The car was slowing down and Jane was indicating. They stopped, let a truck loaded with timber thunder past, then turned right, in through the open gates of Solent Aggregates. Then she halted the car in front of the security Portakabin.
Mal climbed out, already in his white boiler suit and rubber-soled sea boots, and flipped up the tailgate. He hefted out his large, soft bag and pulled on his yellow hard hat. Then he leaned in through the window and kissed Jane goodbye. It was a long, lingering kiss. Even after seven years, their passion was still intense – one of the pluses of regularly spending three weeks apart.
‘Love you,’ he said.
‘Love you too,’ she replied, and kissed him again.
A tall man, lean and strong, he was good-looking, with an open, honest face and a thatch of short, thinning fair hair. He was the kind of man colleagues instantly liked and respected; there was no side to him. What you saw was what you got.
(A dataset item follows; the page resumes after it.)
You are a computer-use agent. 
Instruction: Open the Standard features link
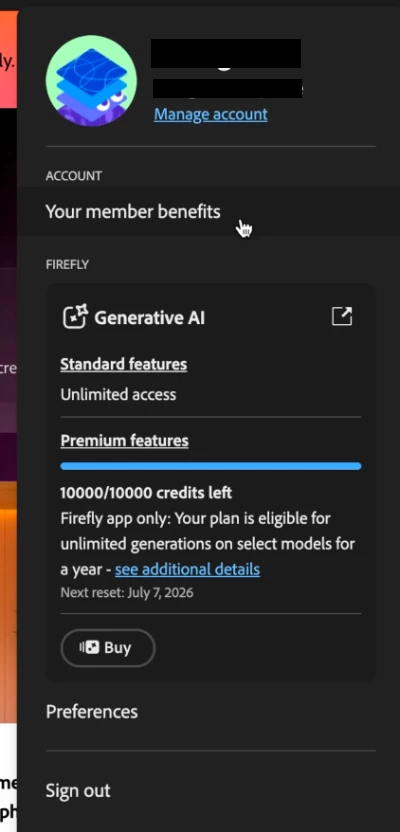tap(124, 365)
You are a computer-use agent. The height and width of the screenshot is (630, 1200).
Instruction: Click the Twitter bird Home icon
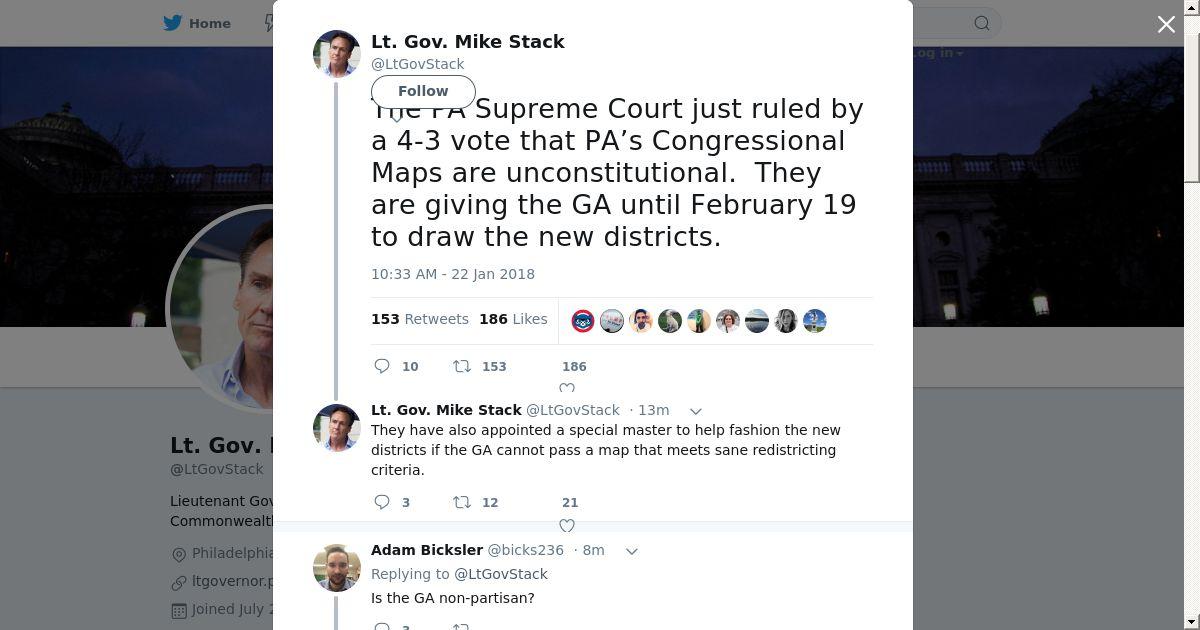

He stood watching her reverse, listening to the burble of the exhaust, concerned about the sound when she revved. One of the baffles in the twin silencers needed replacing. He would have to put it up on the hoist when he got back. Also, he needed to take a look at the shocks, the car didn’t seem to be riding as well as it should over bumps. Could be the front shock absorbers needed replacing.
But, as he entered the Portakabin and signed his name in the log, exchanging pleasantries with the security guard, other things were starting to occupy his mind. The starboard engine of the Arco Dee was coming up to 20,000 hours, which was the company’s limit for an overhaul. He needed to do some calculations to pick the optimum time for that to happen. Dry docks would be shut down over the coming Christmas holiday period. But the owners of the Arco Dee weren’t concerned about holidays. If he’d spent £19 million on a boat, he probably wouldn’t be either, he reckoned. Which was why they liked to keep it working 24/7 for as much of the year as possible.
As he headed jauntily along the quay, towards her black hull and orange superstructure, he was happily unaware of the cargo that would accompany them back from his next voyage, scheduled to start in just a couple of hours’ time, and the trauma it would bring to his own life.